Trotz des kompromisslosen Konzepts federt die Z06 Unebenheiten sauber ab
Aber jetzt genug über die Theorie gequatscht – auf in die Praxis. Na ja, zumindest vom Beifahrersitz aus. Für die Kurvenbilder schwinge ich mich durch die rechte Pforte. Auf einen Knopfdruck erwacht der 5,5 Liter zum Leben. Innen klingt das Ganze noch einen Tick sonorer als von außen. Wir cruisen aus der Boxengasse, selbst die Querfugen und Abflussrillen hier am Lausitzring federt die Z06 im Standardmodus relativ sauber weg. Überraschend, bei dieser kompromisslosen Auslegung.
Es dauert seine Zeit, bis der kompromisslose Michelin Cup 2 R sein volles Haftpotenzial entfaltet. Doch wenn er einmal auf Temperatur ist, sind die Kurventempi beeindruckend.
Bild: Lena Willgalis
Wir bleiben erst mal im Normalmodus, denn auf den Bildern soll sich ja was im Fahrwerk tun. Der limitierende Faktor sind anfangs ohnehin die Reifen, denn ist der Cup 2 R nicht auf Temperatur, fährt es sich wie auf rohen Eiern. Erst nach einiger Zeit kommt Leben in die Bude. Und das ist sofort spürbar: Die Kurventempi werden höher, die Sitzwangen drücken tiefer in die Rippen, und das Grinsen auf Patricks Gesicht wird immer breiter.
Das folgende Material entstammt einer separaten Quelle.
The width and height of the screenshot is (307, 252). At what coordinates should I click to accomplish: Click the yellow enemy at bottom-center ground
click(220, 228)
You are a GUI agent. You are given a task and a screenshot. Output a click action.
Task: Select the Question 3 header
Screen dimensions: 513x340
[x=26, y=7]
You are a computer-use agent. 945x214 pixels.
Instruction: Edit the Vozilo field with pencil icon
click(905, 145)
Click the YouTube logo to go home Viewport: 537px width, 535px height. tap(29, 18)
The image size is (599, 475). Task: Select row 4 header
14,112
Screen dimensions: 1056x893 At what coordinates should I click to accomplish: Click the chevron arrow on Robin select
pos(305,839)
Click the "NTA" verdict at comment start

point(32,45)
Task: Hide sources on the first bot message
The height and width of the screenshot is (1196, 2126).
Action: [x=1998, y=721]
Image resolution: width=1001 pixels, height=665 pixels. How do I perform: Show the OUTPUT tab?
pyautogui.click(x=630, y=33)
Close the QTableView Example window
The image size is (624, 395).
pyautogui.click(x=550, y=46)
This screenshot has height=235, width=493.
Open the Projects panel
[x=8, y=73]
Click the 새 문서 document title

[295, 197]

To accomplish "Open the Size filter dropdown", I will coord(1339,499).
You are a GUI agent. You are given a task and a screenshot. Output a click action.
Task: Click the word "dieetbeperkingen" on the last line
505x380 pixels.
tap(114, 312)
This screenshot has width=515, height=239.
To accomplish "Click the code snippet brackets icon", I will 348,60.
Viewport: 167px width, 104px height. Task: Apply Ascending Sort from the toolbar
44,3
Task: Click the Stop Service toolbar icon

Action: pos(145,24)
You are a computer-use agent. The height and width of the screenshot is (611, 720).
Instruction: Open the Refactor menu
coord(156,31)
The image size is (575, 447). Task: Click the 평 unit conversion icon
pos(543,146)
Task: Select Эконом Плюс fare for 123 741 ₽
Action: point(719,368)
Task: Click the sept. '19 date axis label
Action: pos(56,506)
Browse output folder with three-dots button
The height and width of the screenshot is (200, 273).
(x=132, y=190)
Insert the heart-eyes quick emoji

Bei mir schleicht sich ein unstillbares Verlangen nach einem Fahrerwechsel ein, doch nicht mal die paar Meter zurück in die Box darf ich hinter das Steuer – Firmenvorschrift. Das verstehen wir natürlich, wir wollen ja nicht, dass jemand Ärger bekommt.
Beim Launch-Control-Start merkt man, wie sich der Reifen in den Asphalt verbeißt
Aber jetzt, da die klebrigen Rundlinge mal warm sind, schaltet Patrick auf "scharf", knallt die Launch Control rein und schnalzt uns vehement in Richtung Start-Ziel-Gerade. 2,6 Sekunden gibt Corvette auf 60 Meilen (96 km/h) an.
Was das EU-Auto schließlich leisten und verbrauchen wird, muss erst noch homologiert werden. Eine fixe Runde später ist schon mal klar: Gefühlt kann sich unser Messgerät auf richtig tiefe Zeiten gefasst machen.
Mit der Z06 und dem neu entwickelten 5,5-Liter holt Chevrolet die Corvette endgültig in die Moderne hinüber. Mit dem Basismodell hat diese Vette kaum noch etwas zu tun. "Rennwagen für die Straße" trifft es gut.